- [Auftrag] Zieh aus den Einträgen jede Zeile heraus, in der das Wort „column“ vorkommt. Achte dabei auf Groß- und Kleinschreibung.

──────── Gespeicherte Zeilen

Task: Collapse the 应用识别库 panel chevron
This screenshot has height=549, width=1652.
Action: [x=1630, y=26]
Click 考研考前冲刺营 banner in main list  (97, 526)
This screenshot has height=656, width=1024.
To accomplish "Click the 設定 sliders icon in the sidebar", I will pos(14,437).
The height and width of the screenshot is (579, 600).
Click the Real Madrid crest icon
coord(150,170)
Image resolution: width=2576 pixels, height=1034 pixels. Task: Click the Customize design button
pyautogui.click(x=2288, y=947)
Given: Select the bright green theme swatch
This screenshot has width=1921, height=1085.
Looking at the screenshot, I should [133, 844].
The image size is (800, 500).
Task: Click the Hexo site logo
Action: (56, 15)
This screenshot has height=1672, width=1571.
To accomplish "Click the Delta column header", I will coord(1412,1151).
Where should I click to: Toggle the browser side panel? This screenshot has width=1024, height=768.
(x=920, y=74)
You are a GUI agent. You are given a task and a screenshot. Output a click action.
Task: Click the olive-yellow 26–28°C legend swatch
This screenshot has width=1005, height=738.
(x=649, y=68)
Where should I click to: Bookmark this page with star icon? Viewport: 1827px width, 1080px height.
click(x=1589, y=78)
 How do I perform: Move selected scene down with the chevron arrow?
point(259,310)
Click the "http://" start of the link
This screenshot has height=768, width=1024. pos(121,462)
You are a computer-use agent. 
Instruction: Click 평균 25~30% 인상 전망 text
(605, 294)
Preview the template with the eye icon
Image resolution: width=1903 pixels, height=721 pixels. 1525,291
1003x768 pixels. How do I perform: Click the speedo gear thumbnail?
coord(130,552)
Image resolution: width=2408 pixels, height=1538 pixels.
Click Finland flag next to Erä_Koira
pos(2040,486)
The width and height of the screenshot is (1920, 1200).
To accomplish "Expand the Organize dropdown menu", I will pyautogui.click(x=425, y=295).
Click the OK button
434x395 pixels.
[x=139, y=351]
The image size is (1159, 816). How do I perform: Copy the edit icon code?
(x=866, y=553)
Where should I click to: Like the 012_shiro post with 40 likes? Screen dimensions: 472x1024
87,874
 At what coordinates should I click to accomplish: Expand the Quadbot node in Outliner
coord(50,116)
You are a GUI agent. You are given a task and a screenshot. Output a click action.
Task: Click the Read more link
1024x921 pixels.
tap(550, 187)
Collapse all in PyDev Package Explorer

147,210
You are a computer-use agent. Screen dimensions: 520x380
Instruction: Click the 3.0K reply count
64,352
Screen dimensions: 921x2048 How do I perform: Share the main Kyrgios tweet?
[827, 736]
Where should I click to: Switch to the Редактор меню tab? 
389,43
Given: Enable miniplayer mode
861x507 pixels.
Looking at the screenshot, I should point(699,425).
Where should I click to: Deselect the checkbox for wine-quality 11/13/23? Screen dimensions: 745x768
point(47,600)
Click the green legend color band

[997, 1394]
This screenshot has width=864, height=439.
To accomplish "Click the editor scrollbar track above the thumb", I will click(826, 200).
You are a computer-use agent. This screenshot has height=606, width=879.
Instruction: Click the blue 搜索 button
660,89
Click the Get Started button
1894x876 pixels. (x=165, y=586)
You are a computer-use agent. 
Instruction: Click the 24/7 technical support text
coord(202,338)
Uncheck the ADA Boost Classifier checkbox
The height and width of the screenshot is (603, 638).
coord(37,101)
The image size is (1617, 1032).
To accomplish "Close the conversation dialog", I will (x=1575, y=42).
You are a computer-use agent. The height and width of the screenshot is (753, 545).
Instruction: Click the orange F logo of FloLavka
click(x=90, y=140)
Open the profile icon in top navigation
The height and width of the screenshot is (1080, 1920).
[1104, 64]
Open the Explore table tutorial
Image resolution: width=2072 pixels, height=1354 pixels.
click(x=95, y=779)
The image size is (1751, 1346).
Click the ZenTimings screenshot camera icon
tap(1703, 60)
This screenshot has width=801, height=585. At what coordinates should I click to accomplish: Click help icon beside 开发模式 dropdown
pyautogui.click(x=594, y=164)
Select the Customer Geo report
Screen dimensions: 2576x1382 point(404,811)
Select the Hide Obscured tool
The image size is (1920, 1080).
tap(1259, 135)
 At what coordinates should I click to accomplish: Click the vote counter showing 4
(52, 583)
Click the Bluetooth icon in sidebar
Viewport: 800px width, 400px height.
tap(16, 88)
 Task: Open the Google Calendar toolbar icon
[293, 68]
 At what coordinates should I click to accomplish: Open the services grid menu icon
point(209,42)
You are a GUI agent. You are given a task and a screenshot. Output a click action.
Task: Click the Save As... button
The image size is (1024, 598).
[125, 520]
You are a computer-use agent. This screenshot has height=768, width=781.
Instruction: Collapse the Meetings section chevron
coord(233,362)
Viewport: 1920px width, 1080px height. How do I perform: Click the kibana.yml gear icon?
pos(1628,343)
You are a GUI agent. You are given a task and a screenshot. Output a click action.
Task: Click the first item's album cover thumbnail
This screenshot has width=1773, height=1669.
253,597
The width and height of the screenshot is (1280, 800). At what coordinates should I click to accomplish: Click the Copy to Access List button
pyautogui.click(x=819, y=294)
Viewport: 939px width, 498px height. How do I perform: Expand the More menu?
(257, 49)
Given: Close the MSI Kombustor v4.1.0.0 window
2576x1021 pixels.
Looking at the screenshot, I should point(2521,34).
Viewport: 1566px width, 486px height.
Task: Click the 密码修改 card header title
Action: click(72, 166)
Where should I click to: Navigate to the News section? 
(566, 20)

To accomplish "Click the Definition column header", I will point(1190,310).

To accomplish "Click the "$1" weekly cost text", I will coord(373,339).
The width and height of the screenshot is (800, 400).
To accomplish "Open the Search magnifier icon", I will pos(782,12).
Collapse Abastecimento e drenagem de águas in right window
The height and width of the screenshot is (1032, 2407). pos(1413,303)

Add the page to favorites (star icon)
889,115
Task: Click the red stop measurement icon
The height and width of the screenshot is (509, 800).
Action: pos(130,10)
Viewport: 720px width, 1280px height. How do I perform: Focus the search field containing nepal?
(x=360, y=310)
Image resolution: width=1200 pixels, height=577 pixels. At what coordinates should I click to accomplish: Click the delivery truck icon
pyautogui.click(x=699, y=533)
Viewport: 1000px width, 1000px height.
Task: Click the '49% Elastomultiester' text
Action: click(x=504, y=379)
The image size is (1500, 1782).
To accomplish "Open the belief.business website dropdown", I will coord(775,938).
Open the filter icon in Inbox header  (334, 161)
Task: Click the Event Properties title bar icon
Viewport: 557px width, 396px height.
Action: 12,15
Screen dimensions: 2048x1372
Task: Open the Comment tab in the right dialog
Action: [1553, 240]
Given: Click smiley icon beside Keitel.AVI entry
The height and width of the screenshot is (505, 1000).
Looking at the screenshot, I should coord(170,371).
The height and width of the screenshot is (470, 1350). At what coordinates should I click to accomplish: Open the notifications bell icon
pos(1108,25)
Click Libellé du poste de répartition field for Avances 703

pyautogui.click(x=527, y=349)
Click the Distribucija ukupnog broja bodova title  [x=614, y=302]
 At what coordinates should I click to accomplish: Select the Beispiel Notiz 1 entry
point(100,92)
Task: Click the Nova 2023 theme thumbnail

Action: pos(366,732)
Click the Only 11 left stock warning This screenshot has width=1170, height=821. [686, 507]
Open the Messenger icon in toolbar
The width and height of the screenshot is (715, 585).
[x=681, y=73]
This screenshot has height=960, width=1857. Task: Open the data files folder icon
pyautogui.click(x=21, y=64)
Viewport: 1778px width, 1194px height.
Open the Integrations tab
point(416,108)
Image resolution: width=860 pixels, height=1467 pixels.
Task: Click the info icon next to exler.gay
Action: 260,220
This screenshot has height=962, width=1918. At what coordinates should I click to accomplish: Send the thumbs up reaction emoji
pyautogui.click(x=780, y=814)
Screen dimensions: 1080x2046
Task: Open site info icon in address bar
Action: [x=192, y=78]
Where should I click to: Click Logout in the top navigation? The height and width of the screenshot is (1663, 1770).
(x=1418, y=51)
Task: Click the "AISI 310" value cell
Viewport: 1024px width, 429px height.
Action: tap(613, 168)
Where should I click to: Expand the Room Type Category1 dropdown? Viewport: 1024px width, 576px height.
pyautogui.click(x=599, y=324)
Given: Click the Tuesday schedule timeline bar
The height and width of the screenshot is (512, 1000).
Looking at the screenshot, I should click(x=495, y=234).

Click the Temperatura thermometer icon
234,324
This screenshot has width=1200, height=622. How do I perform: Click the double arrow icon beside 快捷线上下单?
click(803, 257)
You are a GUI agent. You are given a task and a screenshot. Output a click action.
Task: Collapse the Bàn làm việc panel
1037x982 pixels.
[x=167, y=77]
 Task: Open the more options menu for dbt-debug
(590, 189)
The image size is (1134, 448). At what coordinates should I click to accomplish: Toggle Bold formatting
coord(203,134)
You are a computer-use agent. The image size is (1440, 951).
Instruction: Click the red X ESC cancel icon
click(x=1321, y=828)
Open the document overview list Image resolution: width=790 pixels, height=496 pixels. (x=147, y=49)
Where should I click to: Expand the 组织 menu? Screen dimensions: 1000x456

────────────────

- [Fertige Antwort]
To accomplish "Click the Delta column header", I will coord(1412,1151).
To accomplish "Click the Definition column header", I will point(1190,310).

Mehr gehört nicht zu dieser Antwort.